I don't think the @where macro will help you in this case, since it creates
a new dataframe out of the selected subsets. If there is a way to use the
macro as-is actually to modify the input dataframe, I don't see it.
However, I don't know if you really need macros here. First, you can use
string interpolation to avoid writing out (convert(Symbol,
"col1_"*string(i)):
julia> i=1
1
julia> symbol("col1_$i")
:col1_1
We can do even better by defining a shorthand. * is used for string
concatenation, so why not symbol concatenation?
julia> *(a::Symbol, i::Int)=symbol("$a"*"$i")
* (generic function with 133 methods)
julia> :col1_*i
:col1_1
Now you can write a loop like the following, where n is the number of rows
in df:
for i in firstyear:lastyear
for row in 1:n
(df[:col1_*i] .<= 2*(df[:colx_*i]) | df[:col1_*i] .>
400*(df[:colx_*i]) |
df[:col2_*i] .> 5000) && (df[row, :col_*i] = NA)
end
end
Does that work for you? Let me know. I agree it's not as clean as the Stata
version, but I don't think it's hopeless.
Also, why do you have your year numbers in your column names? Maybe if you
had a single "Year" column that would then determine values for col, col1,
col2 and colx then you would be better off.

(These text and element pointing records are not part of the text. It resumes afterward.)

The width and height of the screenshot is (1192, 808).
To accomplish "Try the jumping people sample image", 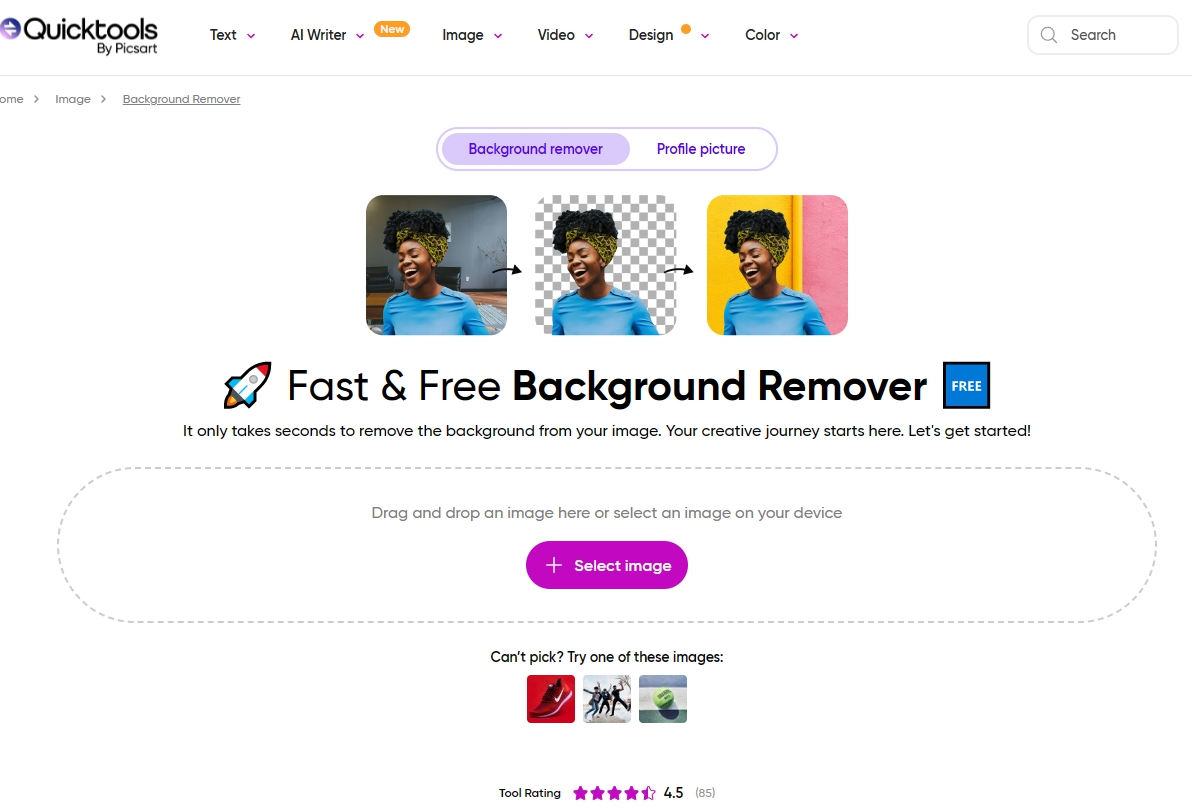I will [607, 699].
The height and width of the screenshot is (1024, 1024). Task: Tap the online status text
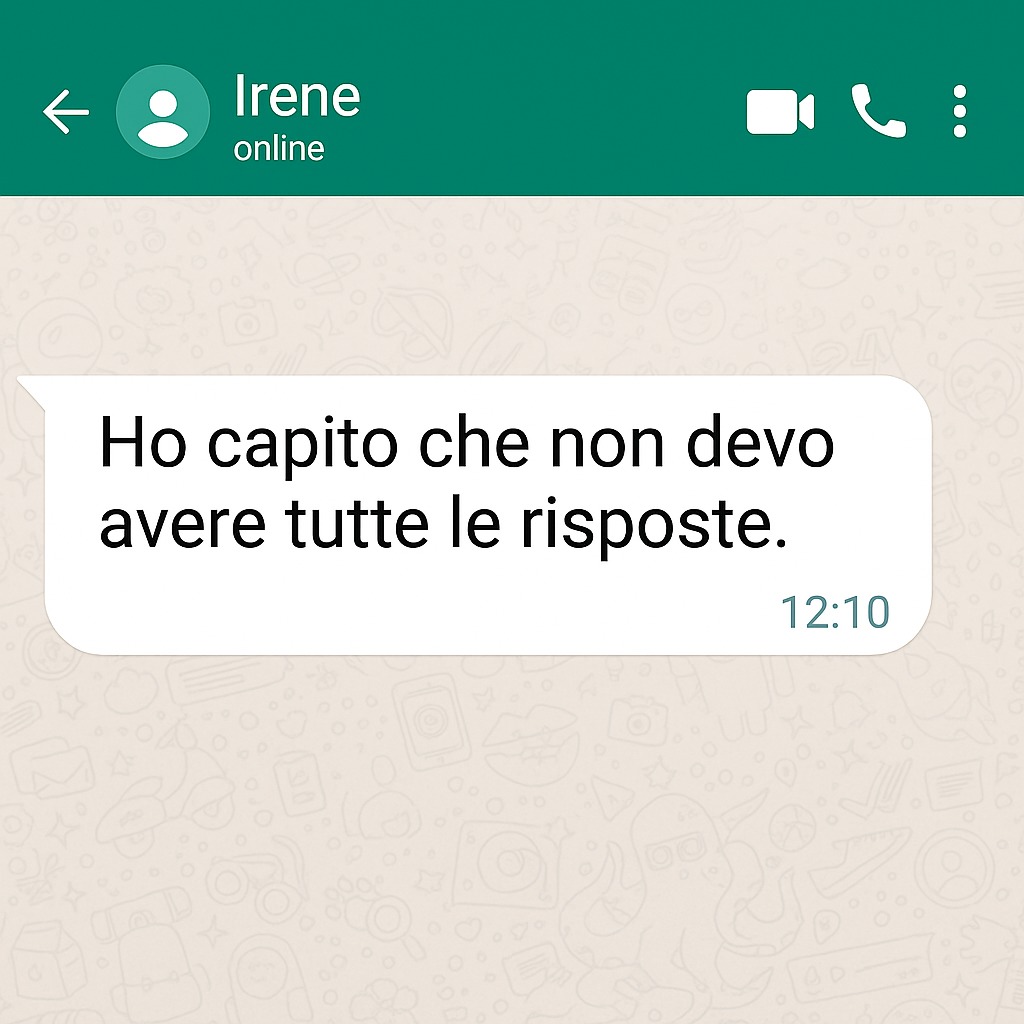[x=279, y=149]
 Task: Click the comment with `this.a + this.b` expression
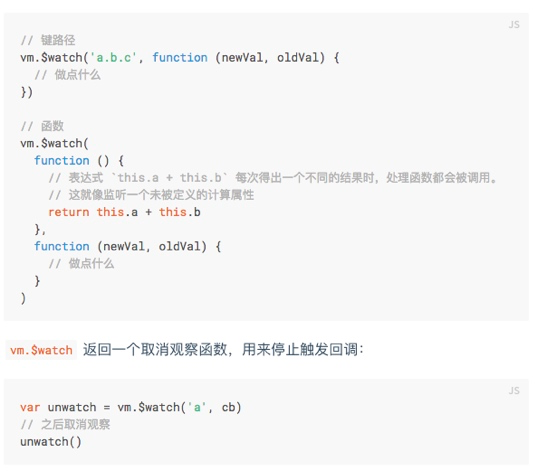[x=273, y=178]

On Wednesday, May 20, 2015 at 12:57:27 PM UTC-4, Nils Gudat wrote:
>
> I think I have to give up and grudgingly revert to pandas/R - I just tried
> to do this within a loop, dropping observations based on comparisons of a
> number of columns numbered by years with some transformations of other
> columns in the corresponding year. This is my (failed) attempt:
>
> for i = firstyear:lastyear
> @where(df, array((convert(Symbol, "col1_"*string(i)) .<=
> 2*convert(Symbol, "colx_"*string(i))) |
> (convert(Symbol, "col1_"*string(i)) .>
> 400*convert(Symbol, "colx_"*string(i))) |
> (convert(Symbol, "col2_"*string(i)) .> 5000) |
> (convert(Symbol, "col2_"*string(i)) .< 500), false))[:col] = NA
> end
>
> I think this is beyond salvation and maybe not really feasible with
> DataFrames at the moment.
> For comparison, this would be the Stata command:
>
> replace col`i'=. if col1_`i'<= 2*colx_`i' | col1_`i' > 400*colx_`i' |
> col2_`i' > 5000 | col2_`i' < 500
>
> Of course a highly optimized software package like Stata is an unfair
> comparison, but still the difference is pretty striking...
>